John McCain is clearly in his element in discussing the situation in Georgia. He's displayed a knowledge of the region developed from multiple visits to the region.
The same can't be said of Barack Obama, who has been on vacation in Hawaii in the days leading up to the DNC Convention in Denver. Instead, Obama's people are trying to claim that McCain has somehow acted improperly because a lobbyist has ties to the Georgian government.
History doesn't take a vacation. Neither does the President. I know, folks will inevitably claim that going to Camp David, the Winter White House or anywhere else that the President goes outside of the White House is a vacation, but the fact is that once you become President, you do not have a single day to yourself.
You are on the job 24/7/365 for four straight years.
Crises can occur in the most unlikely of places, and you have to be able to formulate responses and make decisions that can affect millions of people, move economic markets, and have long term consequences.
You almost have to be a masochist to want to be President because of the stress of the job and the decisions that you have to make. Just take a look at photos of the presidents from the past 100 years and compare them to photos taken a year or two later. The amount of stress is incredible.

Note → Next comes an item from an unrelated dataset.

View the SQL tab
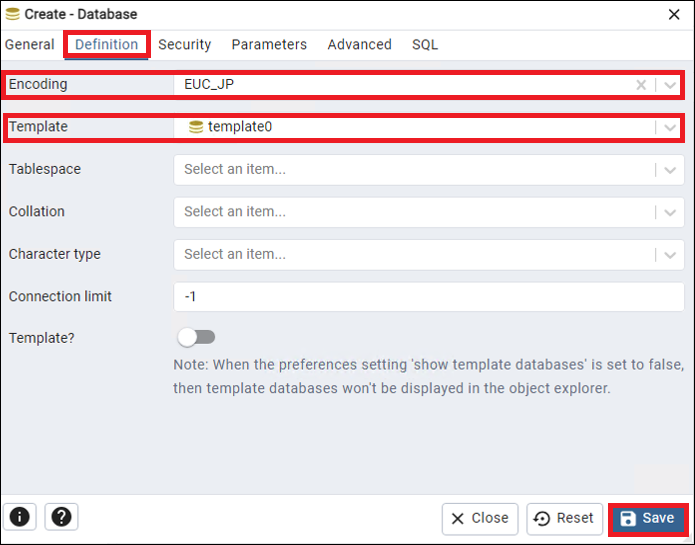The width and height of the screenshot is (695, 545). pyautogui.click(x=425, y=44)
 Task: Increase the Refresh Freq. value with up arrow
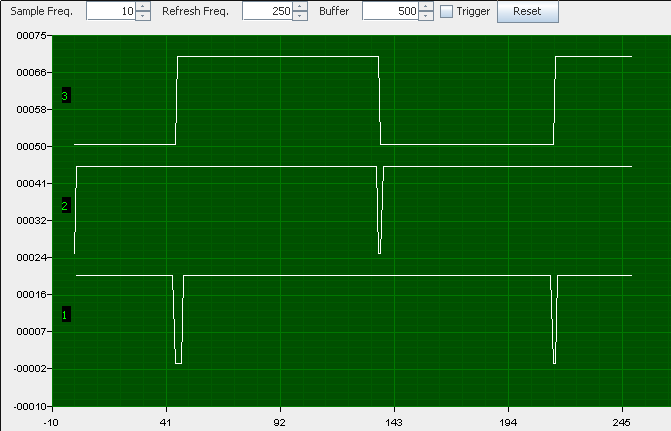299,7
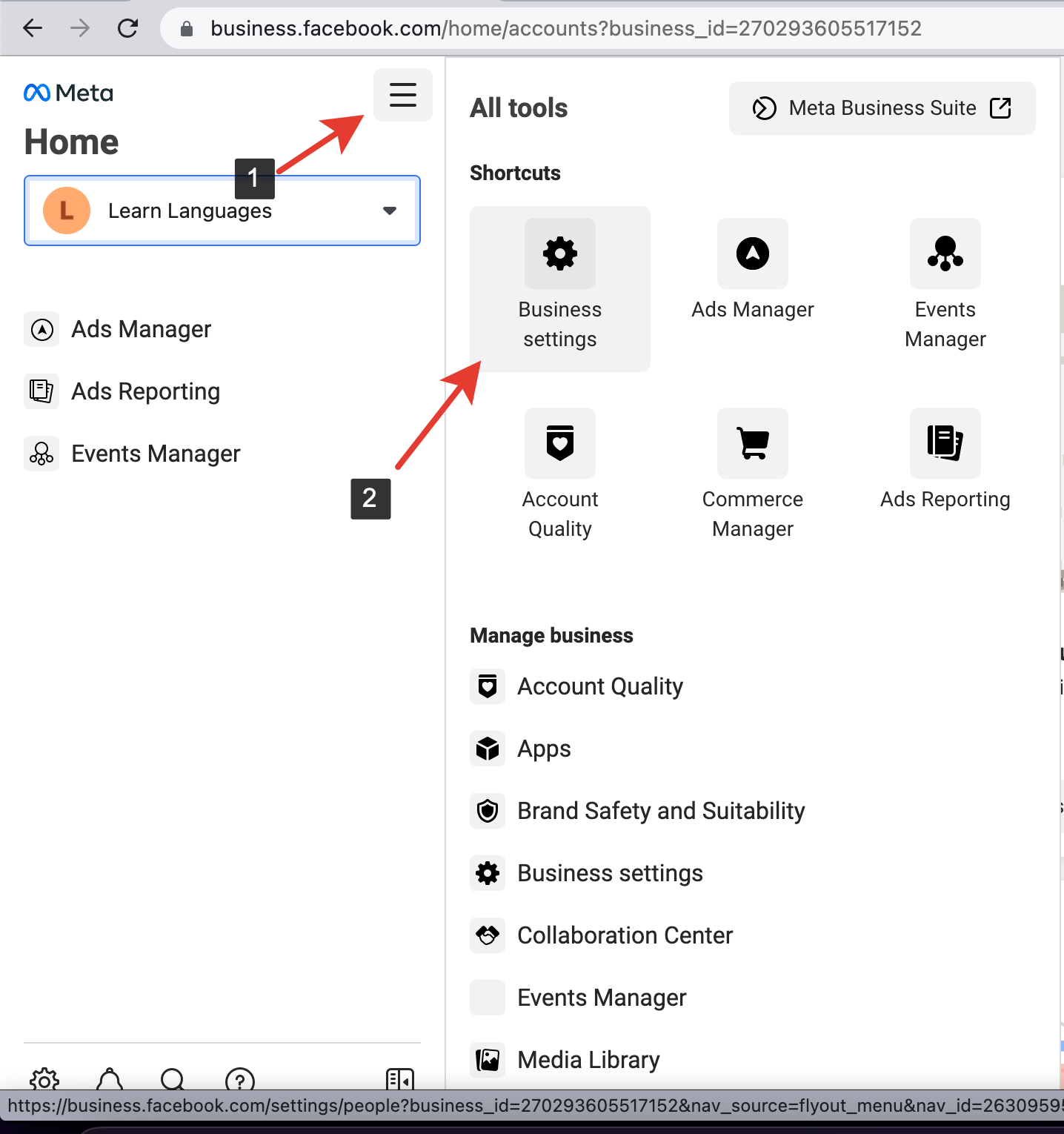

Obama does himself no favors by sticking to the sidelines as the crisis in Georgia continues. He's issued several statements, but it was of the flip-flop variety. That doesn't help him either.
Even the New York Times has noticed. And if they've noticed, you can be sure that others have noticed as well.
And the crisis in Georgia isn't the only mess on the plate at the moment. You have the situation in Pakistan, where Pervez Musharraf is clinging to power and threatened by impeachment by a Parliament that is out for blood. Not only does Pakistan provide a base of operations from which the US can access Afghanistan, but it is a nuclear power and the Islamists may seek to grab those nuclear weapons, to say nothing of handing them over to terrorists including al Qaeda.
Russia's bellicosity is just one issue facing the US today, but these situations will continue well into the new Administration.